El Graben es una de las calles con mayor estratificación histórica de Viena: se extiende aproximadamente 300 metros por el corazón del primer distrito. Su nombre —que en alemán significa «zanja»— alude directamente a sus orígenes como foso defensivo sur de Vindobona, la fortaleza legionaria romana fundada hacia el año 100 d.C. a orillas del Danubio. Cuando los romanos se retiraron y el asentamiento evolucionó hacia una ciudad medieval, el foso fue colmatado y el terreno despejado se reconvirtió en mercado, función que desempeñó desde el siglo XII en adelante. El duque Leopoldo VI otorgó derechos de mercado a la calle en 1221, consolidando así su identidad comercial. Ya en época de los Habsburgo, el Graben había abandonado por completo su carácter mercantil, sustituido por las grandiosas fachadas de piedra de bancos, joyerías y proveedores de lujo que lo flanquean hoy en día.
El indiscutible punto focal del bulevar es la Pestsäule, o Columna de la Peste, un extravagante monumento barroco erigido en 1693 por orden del emperador Leopoldo I para cumplir un voto formulado durante la epidemia de peste bubónica de 1679, que mató a unas 76.000 personas en Viena —aproximadamente un tercio de la población de la ciudad—. La columna, diseñada entre otros por Johann Bernhard Fischer von Erlach y ejecutada en mármol blanco de Salzburgo, alcanza aproximadamente 21 metros de altura y representa la Santísima Trinidad sobre una masa arremolinada de nubes doradas, ángeles y figuras alegóricas.

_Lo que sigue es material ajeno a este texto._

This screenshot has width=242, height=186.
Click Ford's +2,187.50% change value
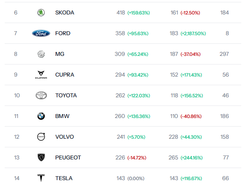(193, 34)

Su carga emocional y su densidad escultórica la convierten en uno de los mejores ejemplos de arte público barroco vienés de toda Europa Central.
Más allá de la Pestsäule, el Graben recompensa la atención prestada a su arquitectura. La calle fue remodelada de forma significativa a finales del siglo XIX, y Adolf Loos dejó aquí dos huellas permanentes: la Casa Loos (1912, a la vuelta de la esquina en la Michaelerplatz) marcó su ruptura con la tradición ornamental vienesa, mientras que su par de aseos públicos bajo el Graben, terminados en 1905 y aún en uso, están considerados obras maestras menores del modernismo funcional. En las fachadas de las tiendas lucen nombres presentes durante más de un siglo: la confitería Demel, el sastre Knize y el joyero imperial Köchert, que ostenta el título de proveedor de la Casa de Habsburgo desde 1868.
El Graben es completamente peatonal y está abierto a todas horas, lo que lo hace igualmente atractivo al mediodía —cuando la luz inunda el amplio empedrado de piedra— y por la noche, cuando la Pestsäule se ilumina de forma espectacular. Conecta directamente con el Kohlmarkt al oeste (que lleva al Hofburg) y con la Stephansplatz al este, configurándose como eje natural de cualquier recorrido a pie por la Innere Stadt. En diciembre, la calle se transforma en uno de los mercados de Navidad más evocadores de Viena, en funcionamiento desde 1975. Se recomienda calzado cómodo —los adoquines pulidos son irregulares— y conviene reservar al menos 30 minutos para leer en su totalidad la iconografía de la columna de la peste.